* [Tasks to complete]
A) Using the article on treats and toys, decide whether each statement agrees with it. Answer yes or no for each and quote the words that decide it. (i) Treats are usually the best reward when a dog is learning something new. (ii) With a ball in sight, Archer cannot perform even the exercises he already knows well. (iii) The article recommends that handlers judge whether their dog is food or prey driven and use that one reward for everything they train.
B) Set down the passage of the article on treats and toys from "This is probably" up to and including "of either instinct.).", copying it word for word.

* [Selection]

++++++

15 Říj The treats vs. toys dilemma in obedience
The treats vs. toys dilemma in obedience
There are basically two main ways to reward your dog when training obedience. You either give him treats or you play with some kind of toy. That could be a ball, a tug or anything else from the millions of different dog toys you can buy these days. Whichever term I use in this article, please feel free to substitute that with your dogs’ favorite toy.
Using these two, we are utilizing either the dog’s food drive or prey drive. Those are some of their strongest instincts – that’s why it works so well. Sometimes handlers oversimplify things. They claim their dog is either food or prey driven, and then they use that reward for everything they train.
This is probably not the best idea as both treats and toys have their own advantages and disadvantages. Let’s break down the best way to use both (and include some special procedures for those unusual dogs with different levels of either instinct.).
Treats first
Using treats is usually the best way to reward your dog when he is learning something new. In these cases, the ball might be over exciting for your dog, impairing his ability to learn. Many dogs with a developed prey drive are hardly able to do anything unfamiliar when their favorite ball is anywhere in sight.
I always joke that my Archer has 90% of his brain occupied with the ball and 10% focused on the task at hand. He is a smart cookie, so he is able to use this 10% to do exercises he already knows very well. He would, however, have serious problems trying to learn new ones this way.
So the usual procedure with prey-driven dogs is to use treats to teach them a new exercise. It doesn’t matter if they are performing the exercise a bit slower than you would like them to. Or maybe they don’t put as much energy into it as you imagined.
Don’t worry, just wait until they understand it and you can start using a ball as a reward. Instantly, 90% of their brain is all, “ball, ball, BALL!”, the energy goes through the roof, they get faster and the exercise finally looks just like you dreamed it would.
Testing with the ball
Knowing all this, it is also obvious that using a ball will instantly uncover any ambiguity your dog might have in this new exercise. Generally speaking, only very well understood exercises can be performed with the ball. Anything your dog isn’t so sure about, he won’t be able to do using just 10% of his brain.

++++++

* [Dataset content]
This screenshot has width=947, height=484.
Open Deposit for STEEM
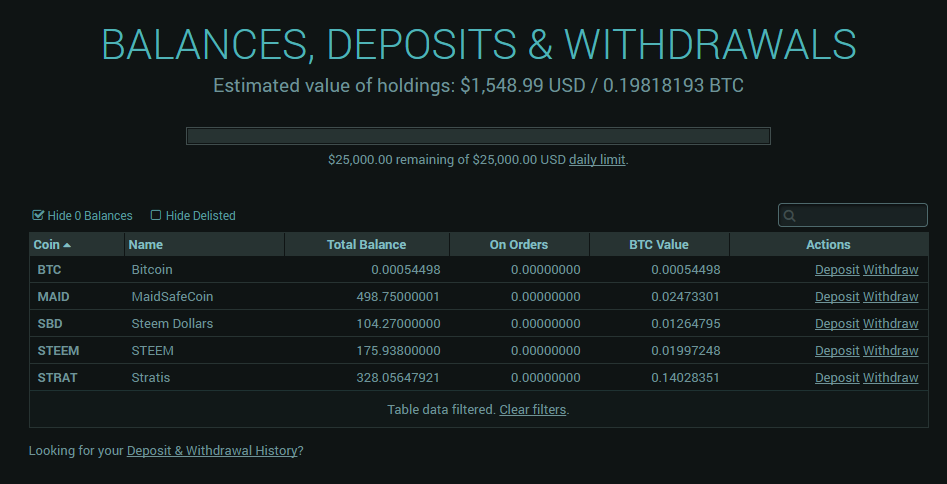point(837,351)
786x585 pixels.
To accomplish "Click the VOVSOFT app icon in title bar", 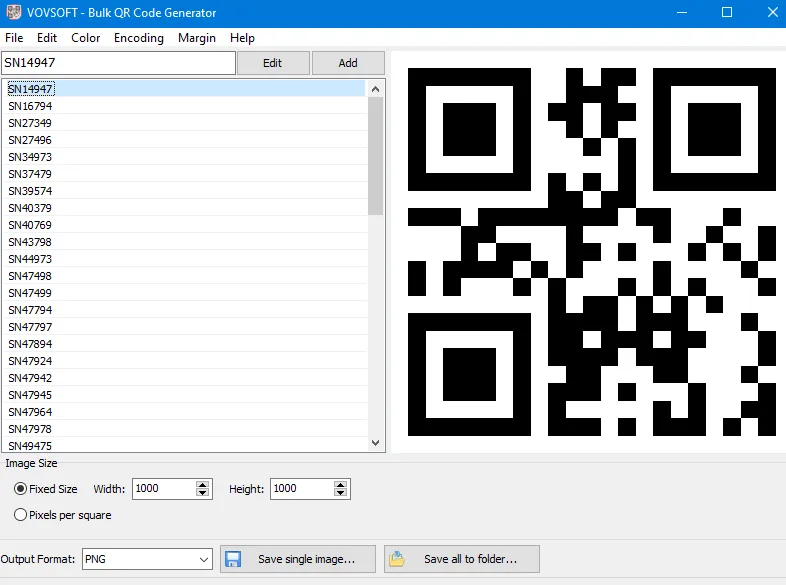I will coord(10,13).
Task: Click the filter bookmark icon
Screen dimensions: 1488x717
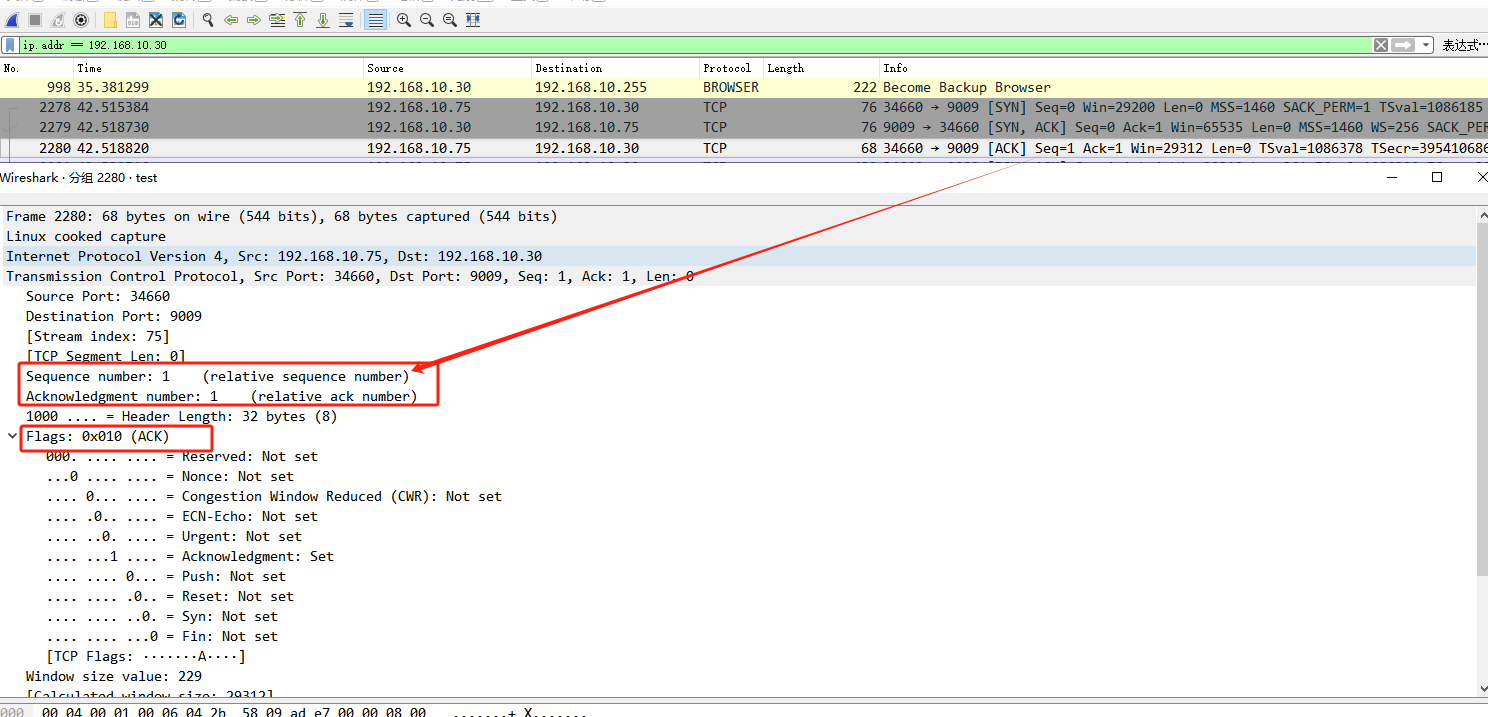Action: [x=10, y=45]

++++++

* [The solutions]
A)
(i) Yes: "Using treats is usually the best way to reward your dog when he is learning something new."
(ii) No: "He is a smart cookie, so he is able to use this 10% to do exercises he already knows very well."
(iii) No: "This is probably not the best idea as both treats and toys have their own advantages and disadvantages."

B)
This is probably not the best idea as both treats and toys have their own advantages and disadvantages. Let’s break down the best way to use both (and include some special procedures for those unusual dogs with different levels of either instinct.).